I blame it on Robin Leach

When did US citizens become so enraptured with acquisition, celebrity idolatry and obsessive fascination with infotainment? My vote goes to “Lifestyles of the Rich and Famous,” the show featured the extravagant lifestyles of wealthy entertainers, athletes and business moguls hosted by Robin Leach. With the unctuous British accent caricatured by mimics for years, Robin taught a whole generation to faun after the wealthy. Silly US!

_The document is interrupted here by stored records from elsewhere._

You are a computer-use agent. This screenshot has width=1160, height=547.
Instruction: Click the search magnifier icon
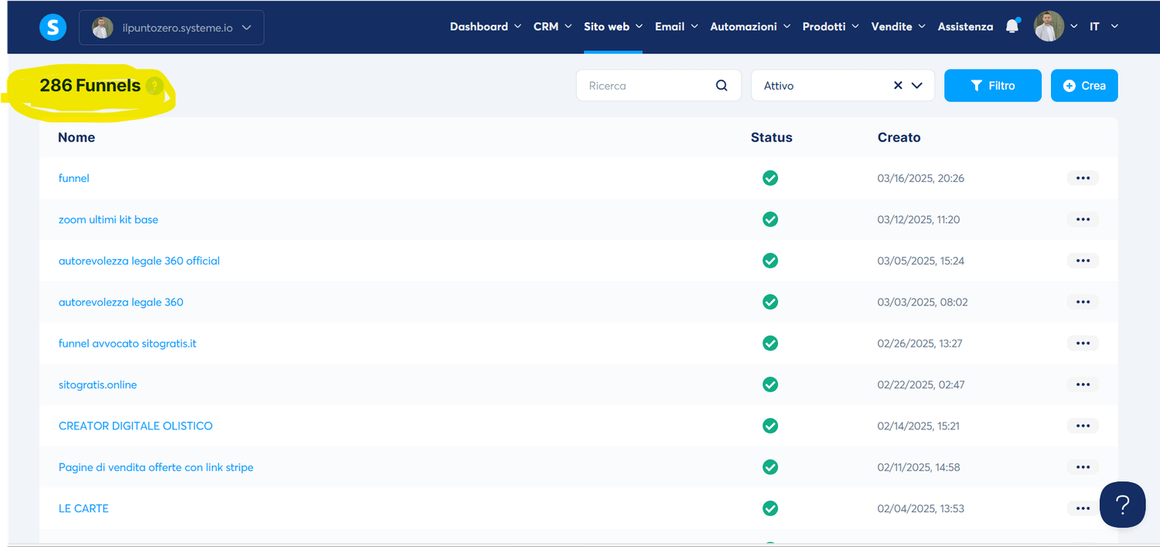(722, 86)
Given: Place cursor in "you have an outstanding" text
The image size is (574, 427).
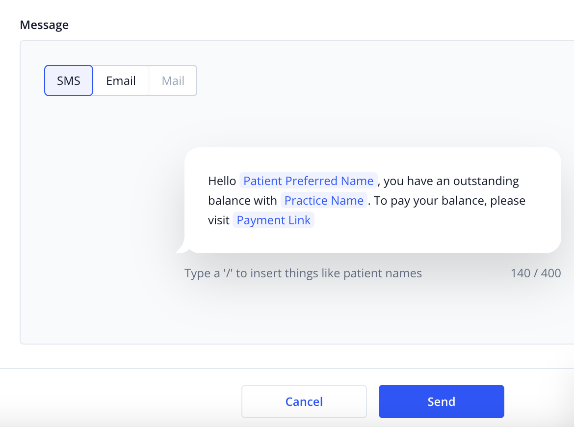Looking at the screenshot, I should [x=451, y=181].
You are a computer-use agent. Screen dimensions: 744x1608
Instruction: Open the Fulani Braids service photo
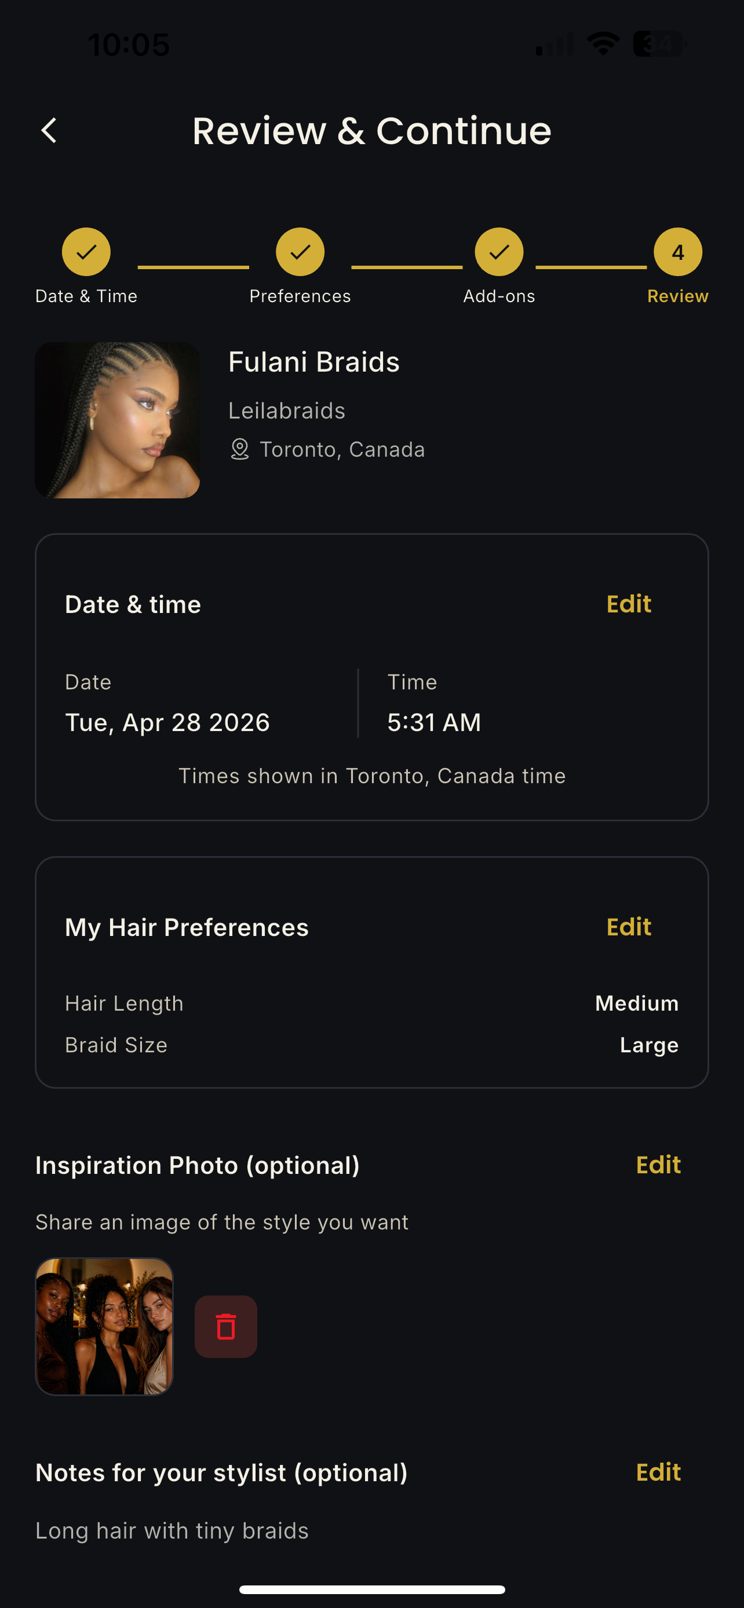(x=117, y=420)
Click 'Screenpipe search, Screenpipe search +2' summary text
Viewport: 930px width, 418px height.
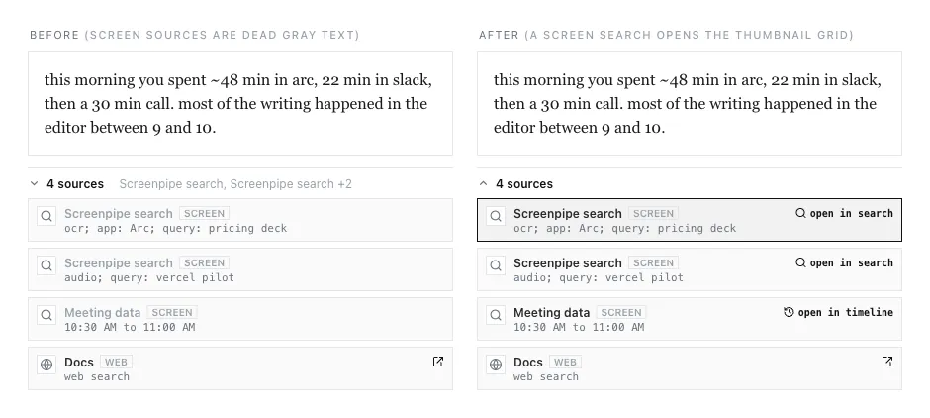click(x=235, y=184)

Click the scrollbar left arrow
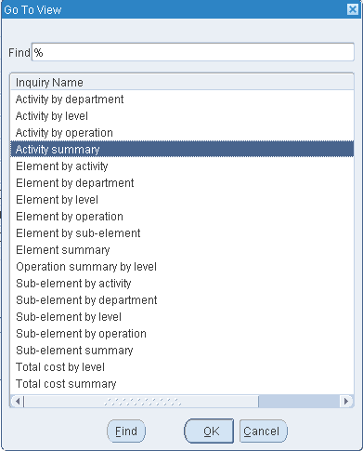18,401
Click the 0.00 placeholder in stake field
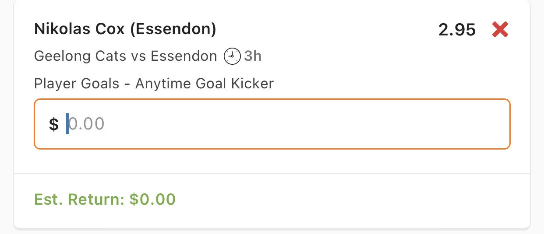 [87, 124]
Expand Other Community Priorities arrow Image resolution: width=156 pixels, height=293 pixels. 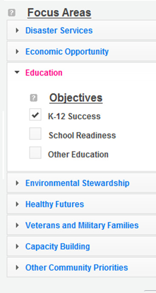[17, 267]
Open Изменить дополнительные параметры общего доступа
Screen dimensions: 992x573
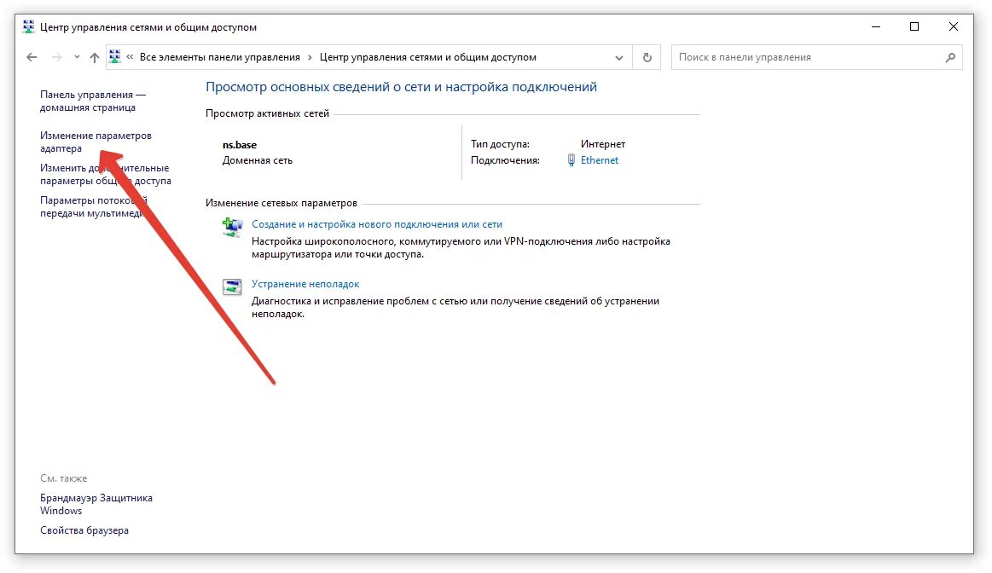tap(104, 175)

What was an amusing distraction in the early 80’s is now the only game in town, if you judge by pop culture. For the record, Leach was an employee and sophisticated sycophant was a job description. Lifestyles was one of a group including; Entertainment Tonight, Star Search and Solid Gold to name the most famous by just one producer. There were many more like him. These programs were the models, now the norm. Bravo programs lead the pack. Plus Fox News and a million cop, FBI, military infotainment television programs continue now to relentlessly keep authority myths and threats alive 24 hours a day, every single day.

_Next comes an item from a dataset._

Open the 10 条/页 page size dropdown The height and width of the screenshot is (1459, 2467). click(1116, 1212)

Stupid is surging everywhere and the real stories of collusion and corruption all around us are not being heard by the preoccupied populace. On top of that is the terror of financial ruin the vast majority of people feel each and every day at jobs rarely bringing enough fulfillment for the time suck, pay and dwindling health benefits. Full circle to distraction isn’t difficult to understand or how this world view like a hamster wheel became a kind of norm. How “I got mine, screw you” seems to prevail.

What stories can we tell each other to wake ourselves out of the stupor that stops us from paying attention or demanding better? How can we build resilience, flexibility into our lives and community to withstand yet more shocks to come? Robin Leach’s tag line, "champagne wishes and caviar dreams" gospel to the greed is good mantra from that era. It lives on.  Do you sometimes want to yell, "snap out of it!" at the screen or at people caught up in this kind of fantasy worldview? It's tax week and realities are all too real for the 99%.

One thing is clear, being lied to with feel-good scenarios and fudged financials isn't what our community needs.  Next week at the City Council Meeting, April 18, Jerome Stocks will be delivering the State of the City address.  Here's one suggestion.  Prior to that meeting we all might compile our questions and publish them in the blogs, the online media, letters to the editor and emails to the mayor. Then we can tally how well he addresses our questions and not just his campaign stump speech material.

 Jerome Stocks
760-633-2622
jstocks@encinitasca.gov

We start by expecting, by demanding accountability.